Regarding the young, cubs stay with their mothers for 2-3 years or about 20% the life of a tiger. Tribal kids stayed glued as strongly dependent on their parents until they were closer to 12, so a little bit longer than 20% of the lifespan of someone who has already survived long enough to mother/father a child (life expectancy was low in tribal times, but much larger expected lifespan by the time you reach the age of reproduction). A win for the tiger, but not by a longshot.
>A tiger can drink water from a stream without getting infections.

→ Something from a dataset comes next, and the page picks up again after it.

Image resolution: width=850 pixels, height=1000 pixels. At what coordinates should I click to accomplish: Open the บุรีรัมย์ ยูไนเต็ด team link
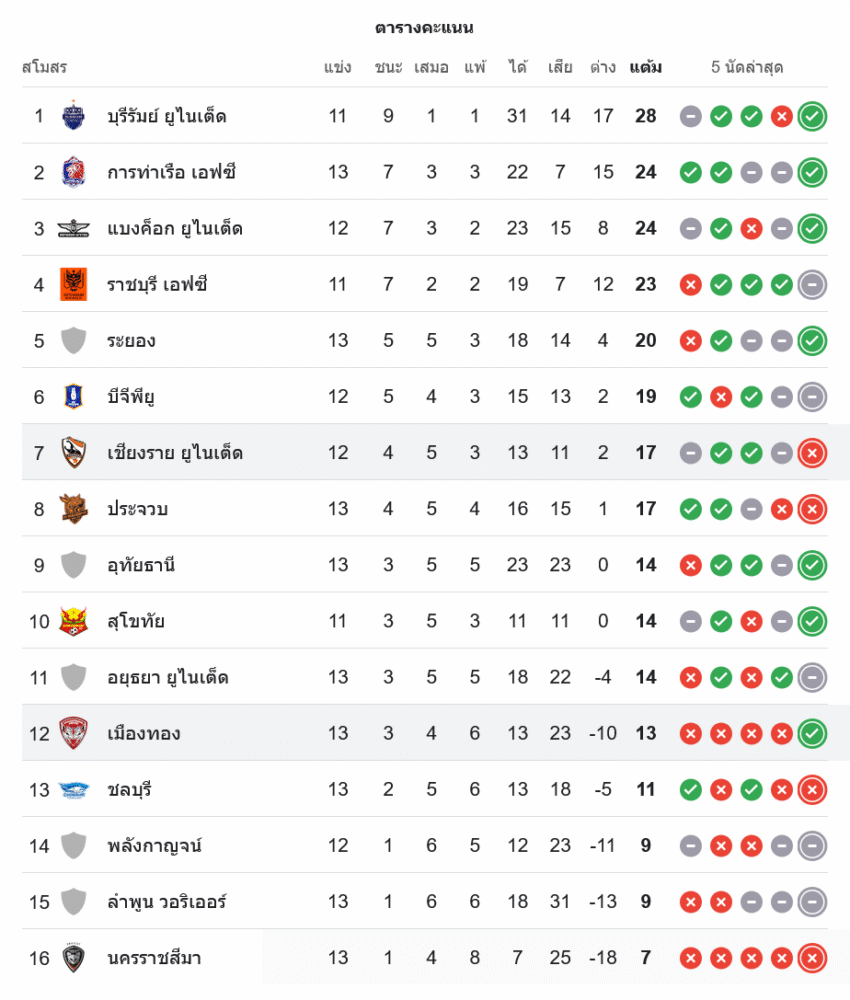pos(167,116)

Nah the tiger can also get infections.
I think you're conflating the fact you wouldn't find it fun, with the idea that they were working that much harder than industrial societies. Industrial societies get more for their work, but due to the economies it actually might cost you even more time to get to a relatively self supporting subsistence level in some industrial societies since you would get arrested for being homeless, get arrested or kicked out for building a hut on your own land (you must spend a gazillion dollars on an up to code and permitted house), you'd get arrested for most forms of hunting, you'd have to pay to pick most wild growing fruits, etc etc.
Overall the tiger provides a pretty useful comparison of time spent working, although the tiger (or night monkey, again if you prefer a closer animal) does appear to have worked slightly more depending on which study you go by.